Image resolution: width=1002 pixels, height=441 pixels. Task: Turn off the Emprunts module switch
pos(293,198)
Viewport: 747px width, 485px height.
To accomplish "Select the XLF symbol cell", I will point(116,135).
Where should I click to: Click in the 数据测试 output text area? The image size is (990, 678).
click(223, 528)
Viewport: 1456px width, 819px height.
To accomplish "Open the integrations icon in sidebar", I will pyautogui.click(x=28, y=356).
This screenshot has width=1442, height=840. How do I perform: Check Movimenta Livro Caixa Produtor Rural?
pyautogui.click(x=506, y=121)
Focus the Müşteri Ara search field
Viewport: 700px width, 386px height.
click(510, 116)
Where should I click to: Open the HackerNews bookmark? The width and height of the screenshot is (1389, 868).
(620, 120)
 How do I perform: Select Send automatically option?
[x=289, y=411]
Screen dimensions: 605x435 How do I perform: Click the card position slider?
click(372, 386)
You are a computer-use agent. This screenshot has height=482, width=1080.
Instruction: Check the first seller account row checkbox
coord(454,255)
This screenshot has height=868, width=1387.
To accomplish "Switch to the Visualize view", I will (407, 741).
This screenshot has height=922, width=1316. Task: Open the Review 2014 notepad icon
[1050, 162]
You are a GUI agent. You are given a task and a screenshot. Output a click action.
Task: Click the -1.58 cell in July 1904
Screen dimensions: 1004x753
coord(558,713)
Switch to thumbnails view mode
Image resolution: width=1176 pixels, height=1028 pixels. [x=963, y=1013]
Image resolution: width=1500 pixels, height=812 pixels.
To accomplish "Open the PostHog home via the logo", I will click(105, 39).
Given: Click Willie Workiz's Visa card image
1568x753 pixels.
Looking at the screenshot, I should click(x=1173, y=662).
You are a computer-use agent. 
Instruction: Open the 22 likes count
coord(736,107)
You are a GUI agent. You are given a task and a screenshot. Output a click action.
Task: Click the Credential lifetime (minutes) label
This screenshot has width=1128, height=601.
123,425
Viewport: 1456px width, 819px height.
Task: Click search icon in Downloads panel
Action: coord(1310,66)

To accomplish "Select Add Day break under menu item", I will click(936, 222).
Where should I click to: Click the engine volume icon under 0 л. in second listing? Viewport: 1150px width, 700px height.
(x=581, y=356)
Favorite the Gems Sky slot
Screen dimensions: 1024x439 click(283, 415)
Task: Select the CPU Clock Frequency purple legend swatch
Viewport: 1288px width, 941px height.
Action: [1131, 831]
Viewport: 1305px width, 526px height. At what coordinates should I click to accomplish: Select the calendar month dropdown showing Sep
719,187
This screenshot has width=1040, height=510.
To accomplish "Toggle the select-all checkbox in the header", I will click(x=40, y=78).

- **Work to be completed**: Reproduce the entries above word for word, starting with the very first line and ending with the line that contains "[1050, 162]", including that line.

- **Solution to the problem**:
Image resolution: width=1002 pixels, height=441 pixels. Task: Turn off the Emprunts module switch
pos(293,198)
Viewport: 747px width, 485px height.
To accomplish "Select the XLF symbol cell", I will point(116,135).
Where should I click to: Click in the 数据测试 output text area? The image size is (990, 678).
click(223, 528)
Viewport: 1456px width, 819px height.
To accomplish "Open the integrations icon in sidebar", I will pyautogui.click(x=28, y=356).
This screenshot has width=1442, height=840. How do I perform: Check Movimenta Livro Caixa Produtor Rural?
pyautogui.click(x=506, y=121)
Focus the Müşteri Ara search field
Viewport: 700px width, 386px height.
click(510, 116)
Where should I click to: Open the HackerNews bookmark? The width and height of the screenshot is (1389, 868).
(620, 120)
 How do I perform: Select Send automatically option?
[x=289, y=411]
Screen dimensions: 605x435 How do I perform: Click the card position slider?
click(372, 386)
You are a computer-use agent. This screenshot has height=482, width=1080.
Instruction: Check the first seller account row checkbox
coord(454,255)
This screenshot has height=868, width=1387.
To accomplish "Switch to the Visualize view", I will (407, 741).
This screenshot has height=922, width=1316. Task: Open the Review 2014 notepad icon
[1050, 162]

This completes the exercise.